医保的报销范围是有明确规定的,只有在《药品目录》《诊疗项目目录》《药品服务设施目录》三个目录范围内的费用才可报销,不在目录范围内的费用是不能报销的。其中,《药品目录》分甲、乙两类,甲类费用全部纳入报销范围,乙类费用的80%纳入报销范围。
除此之外,我们还需要了解这三个概念:
◎报销比例医保是按一定比例报销的,报销比例越高,能报销的钱就越多。
◎起付线符合医保报销标准的医疗费用达到一定数额才能开始报销。
◎封顶线以一个年度为期限,累计计算能从医保基金获得的最高报销金额。
举个例子:老张住院花了医保目录内的甲类费用5000元,乙类费用6000元,医药费用总计1.1万元。
假设费用的自付比例为20%,老张参加的医保在该医院的报销比例为80%,起付线是500元。
老张住院可以报销的费用,就等于医药费的总和减去乙类药品中需要自付的部分,再减去起付线,得到的数再乘以报销比例。
[(5000+6000)-6000×20%-500]×80%=7440
也就是说,医保能给老张报销的费用是7440元,老张需要自付的医药费就是1.1万元减去这个数,等于3560元。

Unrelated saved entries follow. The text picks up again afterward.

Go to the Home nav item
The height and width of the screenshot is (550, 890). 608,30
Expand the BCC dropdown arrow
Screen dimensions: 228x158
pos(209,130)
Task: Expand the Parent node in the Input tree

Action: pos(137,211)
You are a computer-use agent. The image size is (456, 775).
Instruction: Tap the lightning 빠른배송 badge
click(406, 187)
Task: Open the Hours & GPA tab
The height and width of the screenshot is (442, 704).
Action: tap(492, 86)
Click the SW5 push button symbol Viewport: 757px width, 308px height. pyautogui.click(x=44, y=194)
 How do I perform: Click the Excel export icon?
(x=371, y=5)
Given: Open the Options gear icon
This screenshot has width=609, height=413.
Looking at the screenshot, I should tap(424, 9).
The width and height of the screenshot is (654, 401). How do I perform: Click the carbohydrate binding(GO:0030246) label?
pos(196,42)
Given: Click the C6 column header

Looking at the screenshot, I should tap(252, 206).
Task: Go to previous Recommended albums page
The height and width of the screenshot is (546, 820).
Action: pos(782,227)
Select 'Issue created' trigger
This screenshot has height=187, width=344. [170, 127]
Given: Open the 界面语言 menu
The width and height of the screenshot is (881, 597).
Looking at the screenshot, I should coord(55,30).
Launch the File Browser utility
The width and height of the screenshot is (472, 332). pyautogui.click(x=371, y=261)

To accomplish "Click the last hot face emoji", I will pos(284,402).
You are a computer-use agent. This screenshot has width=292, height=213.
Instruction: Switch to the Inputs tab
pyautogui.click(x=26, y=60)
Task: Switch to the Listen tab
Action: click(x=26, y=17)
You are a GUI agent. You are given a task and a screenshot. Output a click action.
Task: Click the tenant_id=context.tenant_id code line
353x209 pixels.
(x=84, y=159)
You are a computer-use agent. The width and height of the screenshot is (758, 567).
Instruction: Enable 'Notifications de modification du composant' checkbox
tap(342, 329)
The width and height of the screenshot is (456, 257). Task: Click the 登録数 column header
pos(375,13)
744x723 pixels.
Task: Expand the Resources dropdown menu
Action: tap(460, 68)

总结一下:(医保目录内费用总和-乙类费用的自付部分-起付线)×报销比例=医保能报销的费用
值得注意的是,参加城乡居民基本医保的患者,基本医保报完后,如符合大病保险报销的条件,可享受大病保险报销,进行再次报销。如果患者是城乡最低生活保障家庭成员、特困供养人员、低收入家庭中的老年人等人员,经基本医保、大病保险报完后剩余的部分,还可以享受医疗救助政策的报销。